01-30-2006 09:24 AM - edited 02-21-2020 12:40 AM
Hello Everyone. I am having a problem with a pix 515. I have my MX record pointing at .50. I have the PIX
NATing the connections on the appropriate ports to my email server at 192.168.1.60. I have all outbound
connections NATing to .51. AOL is rejected mail from my email server because the MX record is .50 and mail
of course is coming from .51. I tried changing outbound connections to NAT to .50 but it did not work.

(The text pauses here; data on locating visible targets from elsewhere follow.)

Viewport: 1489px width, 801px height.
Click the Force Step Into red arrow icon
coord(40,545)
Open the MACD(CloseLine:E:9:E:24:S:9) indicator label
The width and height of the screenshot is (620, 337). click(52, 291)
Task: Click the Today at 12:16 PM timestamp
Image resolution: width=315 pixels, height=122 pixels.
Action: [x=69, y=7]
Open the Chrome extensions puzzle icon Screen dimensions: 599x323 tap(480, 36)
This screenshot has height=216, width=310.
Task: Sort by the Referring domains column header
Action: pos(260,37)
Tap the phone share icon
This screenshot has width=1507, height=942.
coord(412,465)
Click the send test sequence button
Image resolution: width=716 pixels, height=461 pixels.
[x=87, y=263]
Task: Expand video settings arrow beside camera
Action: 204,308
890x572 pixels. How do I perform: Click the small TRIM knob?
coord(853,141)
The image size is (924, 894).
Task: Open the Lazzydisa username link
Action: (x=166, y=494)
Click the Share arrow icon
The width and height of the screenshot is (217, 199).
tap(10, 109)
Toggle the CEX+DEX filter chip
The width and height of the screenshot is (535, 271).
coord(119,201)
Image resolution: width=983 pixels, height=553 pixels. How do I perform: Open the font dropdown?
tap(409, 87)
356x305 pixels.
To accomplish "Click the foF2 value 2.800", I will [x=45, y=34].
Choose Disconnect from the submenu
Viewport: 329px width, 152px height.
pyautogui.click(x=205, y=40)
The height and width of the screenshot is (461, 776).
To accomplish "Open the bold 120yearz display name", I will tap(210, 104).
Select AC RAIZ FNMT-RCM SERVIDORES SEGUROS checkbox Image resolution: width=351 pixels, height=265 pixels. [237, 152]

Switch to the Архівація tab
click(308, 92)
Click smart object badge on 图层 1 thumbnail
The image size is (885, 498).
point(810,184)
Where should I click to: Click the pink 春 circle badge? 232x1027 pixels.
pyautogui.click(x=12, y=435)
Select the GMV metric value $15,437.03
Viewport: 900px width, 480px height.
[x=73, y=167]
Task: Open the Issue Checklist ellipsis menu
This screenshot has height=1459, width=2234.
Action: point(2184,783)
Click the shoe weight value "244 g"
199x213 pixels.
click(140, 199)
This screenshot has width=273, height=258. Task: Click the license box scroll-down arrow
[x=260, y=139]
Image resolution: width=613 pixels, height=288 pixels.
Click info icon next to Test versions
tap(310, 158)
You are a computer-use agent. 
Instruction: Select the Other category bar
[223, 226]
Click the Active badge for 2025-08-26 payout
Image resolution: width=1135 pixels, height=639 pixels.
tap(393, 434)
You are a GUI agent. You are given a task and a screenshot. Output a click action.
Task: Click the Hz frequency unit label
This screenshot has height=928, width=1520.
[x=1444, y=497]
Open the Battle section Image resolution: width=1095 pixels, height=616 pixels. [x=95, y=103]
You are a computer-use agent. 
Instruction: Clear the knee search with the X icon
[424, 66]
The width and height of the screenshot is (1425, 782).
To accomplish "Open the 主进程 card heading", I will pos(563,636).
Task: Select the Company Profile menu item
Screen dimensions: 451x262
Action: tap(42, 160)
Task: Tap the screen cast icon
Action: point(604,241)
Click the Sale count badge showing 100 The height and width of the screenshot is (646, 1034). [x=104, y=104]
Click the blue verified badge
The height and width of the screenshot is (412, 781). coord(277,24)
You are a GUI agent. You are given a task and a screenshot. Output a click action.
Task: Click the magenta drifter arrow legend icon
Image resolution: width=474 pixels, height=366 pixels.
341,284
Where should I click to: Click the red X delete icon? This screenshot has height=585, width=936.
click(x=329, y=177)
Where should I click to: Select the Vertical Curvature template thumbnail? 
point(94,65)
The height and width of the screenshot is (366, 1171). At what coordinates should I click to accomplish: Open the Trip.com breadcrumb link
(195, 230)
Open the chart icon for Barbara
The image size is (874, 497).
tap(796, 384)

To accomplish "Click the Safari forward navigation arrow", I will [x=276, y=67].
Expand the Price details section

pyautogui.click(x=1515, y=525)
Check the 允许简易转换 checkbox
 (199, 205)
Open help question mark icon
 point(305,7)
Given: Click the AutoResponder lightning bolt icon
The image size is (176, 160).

Documentation said that whatever IP address you use for the "global" command has to be unique. I thought I
would not have an issue with that configuration because the IP I tried using was unique except for the fact that it
was used with the static command. Anyway, this is the relevant portion of the config. Any ideas are
appreciated.
CURRENT CONFIG
ip address outside X.X.X.51 255.255.255.248
global (outside) 1 interface
nat (inside) 0 access-list 80
nat (inside) 1 0.0.0.0 0.0.0.0 0 0
static (inside,outside) X.X.X.50 192.168.1.60 netmask 255.255.255.255 0 0
CONFIG ATTEMPTED(Internet no longer worked, outbound email worked but not inbound)
ip address outside X.X.X.51 255.255.255.248
global (outside) 1 X.X.X.50
nat (inside) 0 access-list 80
nat (inside) 1 0.0.0.0 0.0.0.0 0 0
static (inside,outside) X.X.X.50 192.168.1.60 netmask 255.255.255.255 0 0
01-30-2006 11:07 AM
Your Static and PAT configuration looks OK. I would like to why is the mail commint from .51 is your mail server is .50 ? I am assuming clients in your network should be using your internal mail server at .50 for mail relay. Could you check to see why the outbound source IP for mail is .51 from clients ?
01-30-2006 10:27 PM
There is no mail relay... the only mail server is the internal exchange server so thats why the .50 is being translated to 192.168.1.60 inbound. There is no mail server addressed as .50 so when mail gets sent out it comes straight from the internal server and all outbound connections are Nat'd to the outside interface. I know most organizations have an external mail server but this company doesn't. I would like to make it work without suggesting they buy an external mail server. All email is working today except for AOL because the source ip address does not match the MX record.
01-30-2006 10:51 PM
Can you post mail headers for a bounced mail to aol ?
01-30-2006 01:47 PM
Your current config looks correct. I would do a show xlate and make sure that your mail server is mapped correctly. Also, if you go to http://www.whatismyip.com form your mail server, your ip address should be your .50 address. Did the returned mail from AOL have a reason it was bounced? Also, do you have reverse dns setup for your mx record. I don't think AOL will accept mail without doing a lookup.
01-31-2006 12:28 AM
Cory,
To resolve your mail issues to AOL, what you need is a RDNS (Reverse DNS) setup for your PAT address, i.e. if all your internal IP's are being translated to your outside interface IP of your PIX then when you send mail to outside recipient's the IP address that will show up as the sending IP is your PIX's outside interface IP. So to resolve this issue, get your ISP to setup RDNS for your domain to point to your IP address of your PIX outside interface.
You can check this youself by going here - enter the IP address of your PIX's outside IP and see if AOL can resolve this IP to your domain name.
> http://postmaster.info.aol.com/tools/rdns.html
I hope this makes sense and helps, I have come across this alot with my customers.